SOURCE DATA:
=== Section Start ===

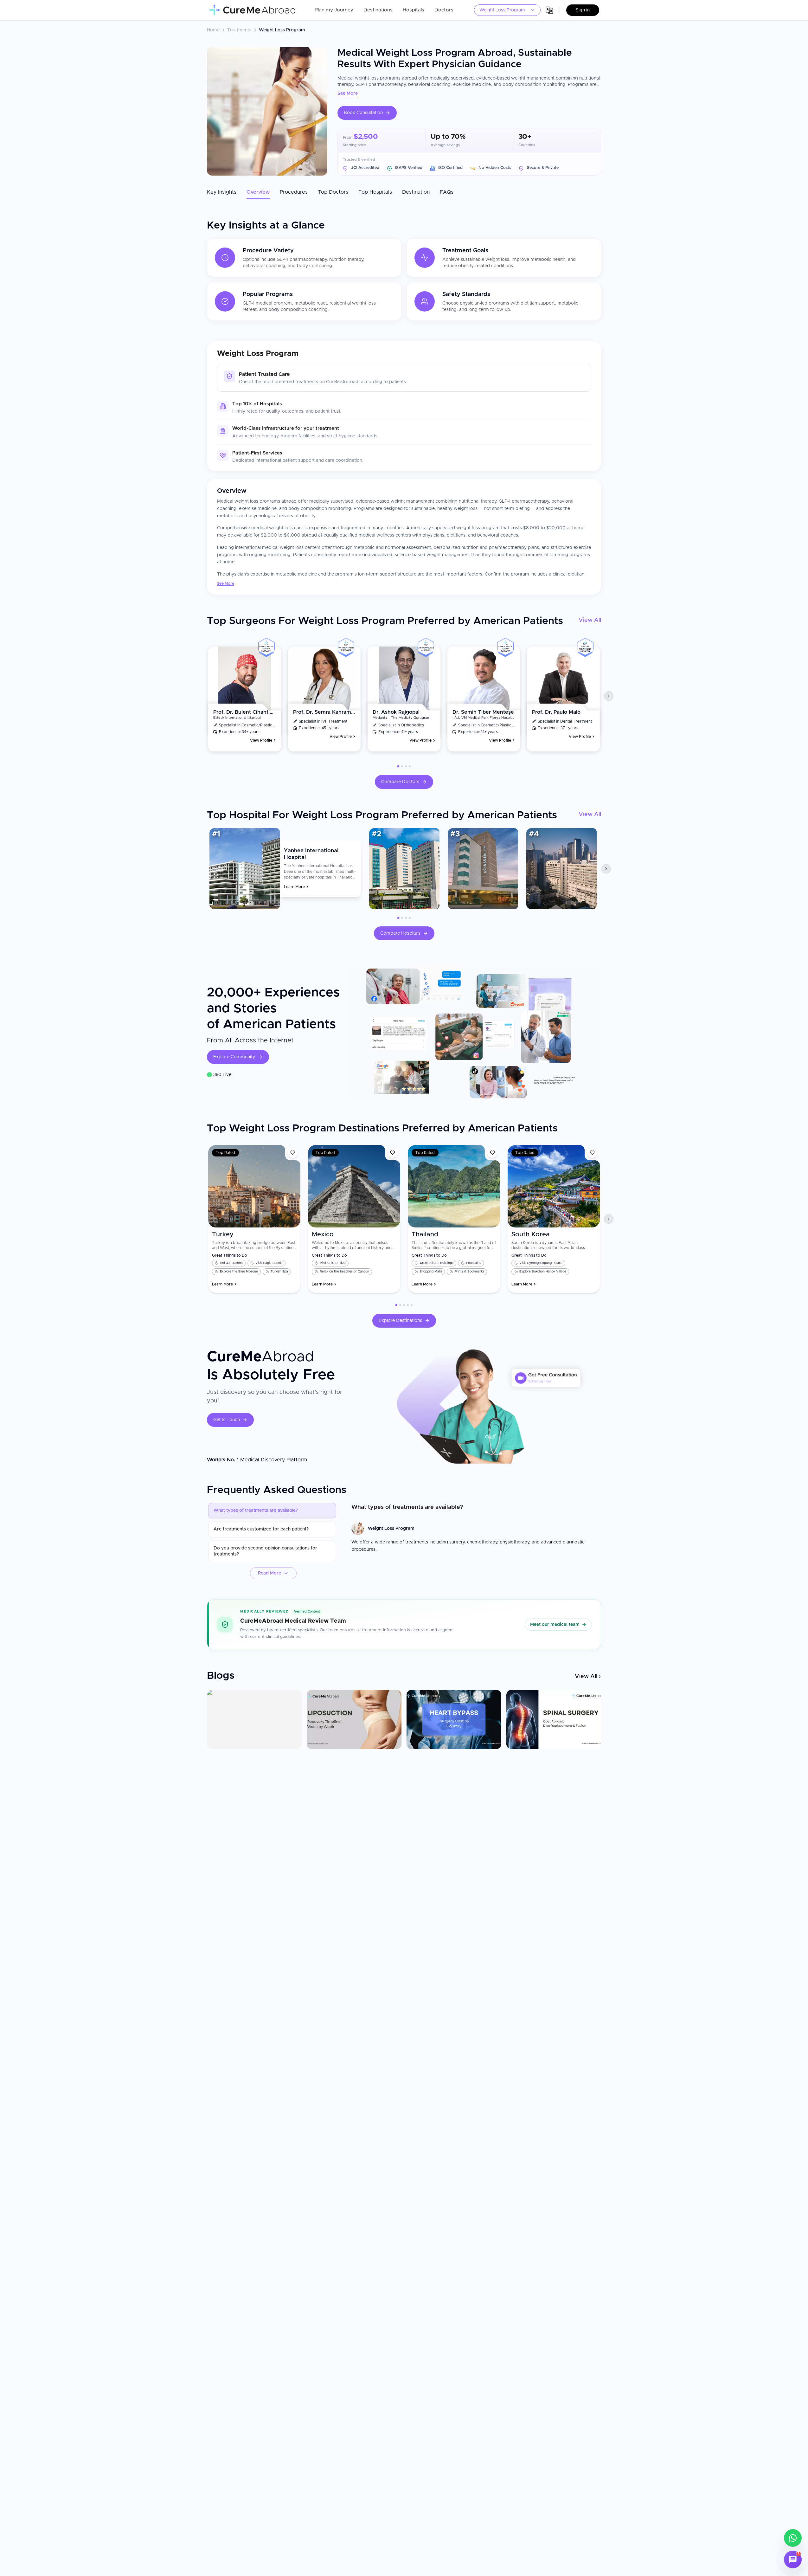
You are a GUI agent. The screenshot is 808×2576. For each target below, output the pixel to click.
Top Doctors (333, 192)
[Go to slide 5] (412, 1305)
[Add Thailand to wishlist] (492, 1153)
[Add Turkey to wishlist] (293, 1153)
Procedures (294, 192)
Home (213, 30)
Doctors (443, 10)
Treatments (239, 30)
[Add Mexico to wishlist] (393, 1153)
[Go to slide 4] (410, 766)
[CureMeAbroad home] (252, 10)
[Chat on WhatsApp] (793, 2538)
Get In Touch (226, 1420)
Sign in (583, 10)
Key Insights (221, 192)
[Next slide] (608, 696)
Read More (269, 1573)
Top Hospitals (375, 192)
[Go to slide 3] (406, 766)
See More (347, 93)
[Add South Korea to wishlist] (592, 1153)
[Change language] (549, 10)
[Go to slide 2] (402, 766)
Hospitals (413, 10)
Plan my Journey (334, 10)
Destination (416, 192)
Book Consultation (363, 113)
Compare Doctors (400, 782)
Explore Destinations (400, 1320)
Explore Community (234, 1057)
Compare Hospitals (400, 933)
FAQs (446, 192)
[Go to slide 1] (398, 766)
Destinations (378, 10)
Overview (258, 192)
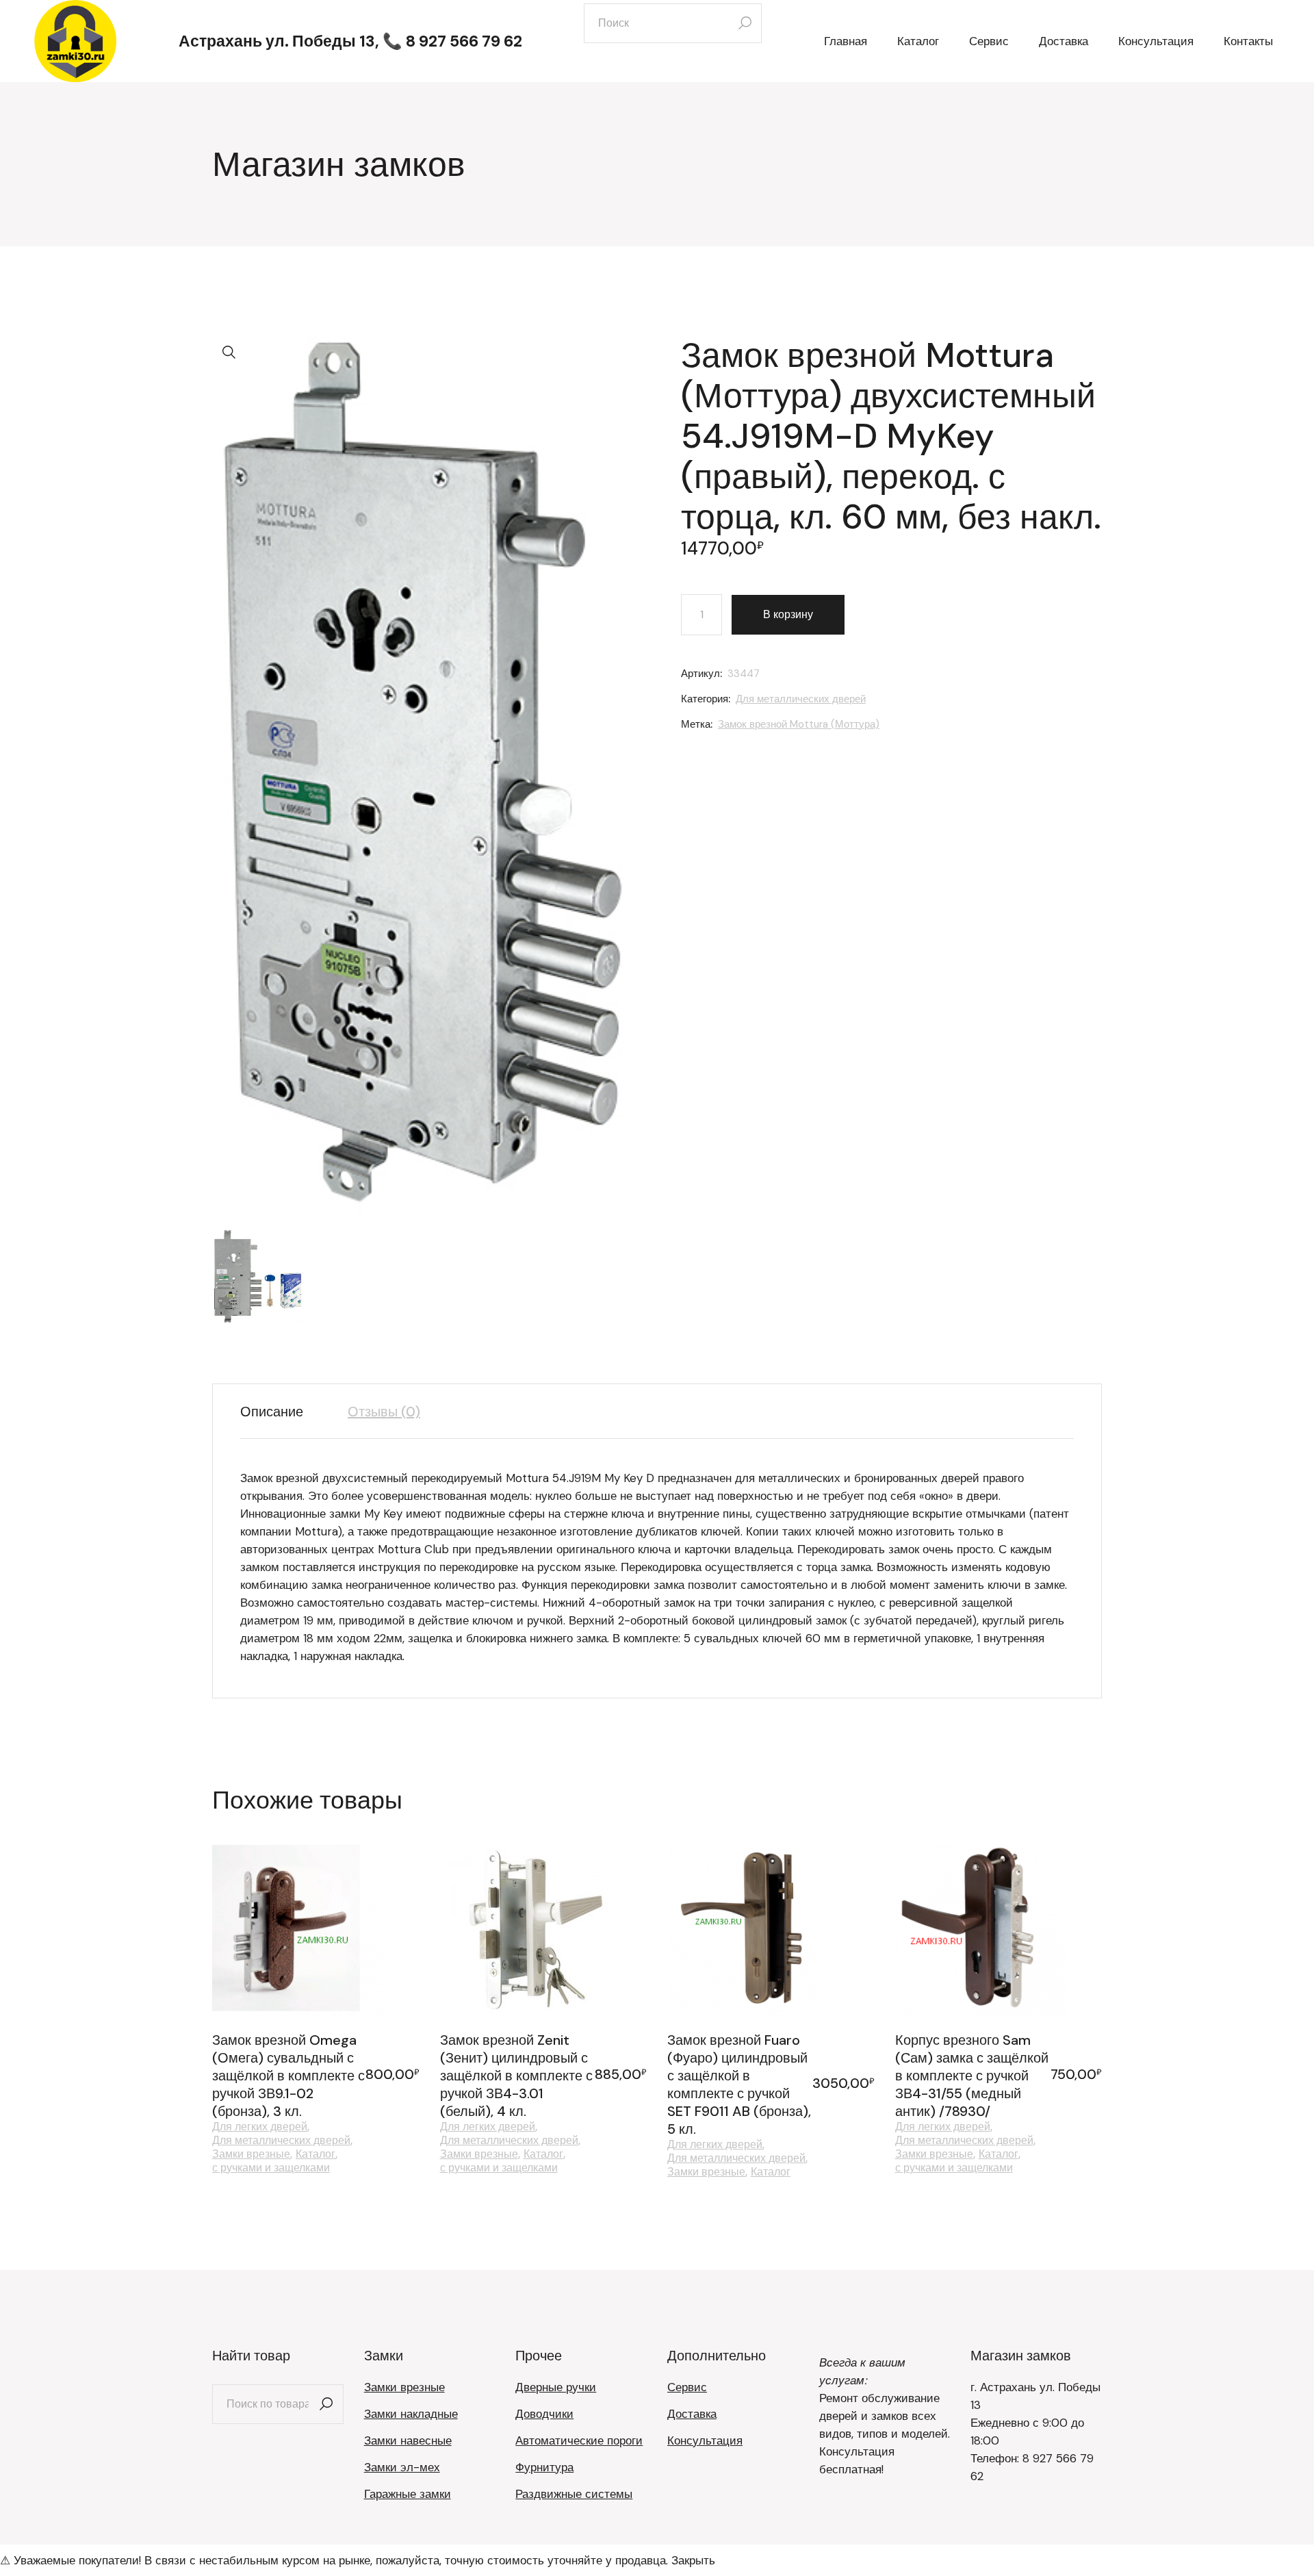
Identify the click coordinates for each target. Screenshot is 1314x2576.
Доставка (692, 2413)
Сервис (687, 2387)
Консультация (705, 2440)
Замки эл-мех (402, 2467)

=== Section End ===

WHAT YOU SHOULD DO:
Find the line with "[Go to slide 2] (402, 766)" in the data above, and from there retype each line exactly through the line with "Доставка (692, 2413)", skipping the pictures along the way.

EXERCISE RESPONSE:
[Go to slide 2] (402, 766)
Hospitals (413, 10)
Plan my Journey (334, 10)
Destination (416, 192)
Book Consultation (363, 113)
Compare Doctors (400, 782)
Explore Destinations (400, 1320)
Explore Community (234, 1057)
Compare Hospitals (400, 933)
FAQs (446, 192)
[Go to slide 1] (398, 766)
Destinations (378, 10)
Overview (258, 192)
Identify the click coordinates for each target. Screenshot is 1314x2576.
Доставка (692, 2413)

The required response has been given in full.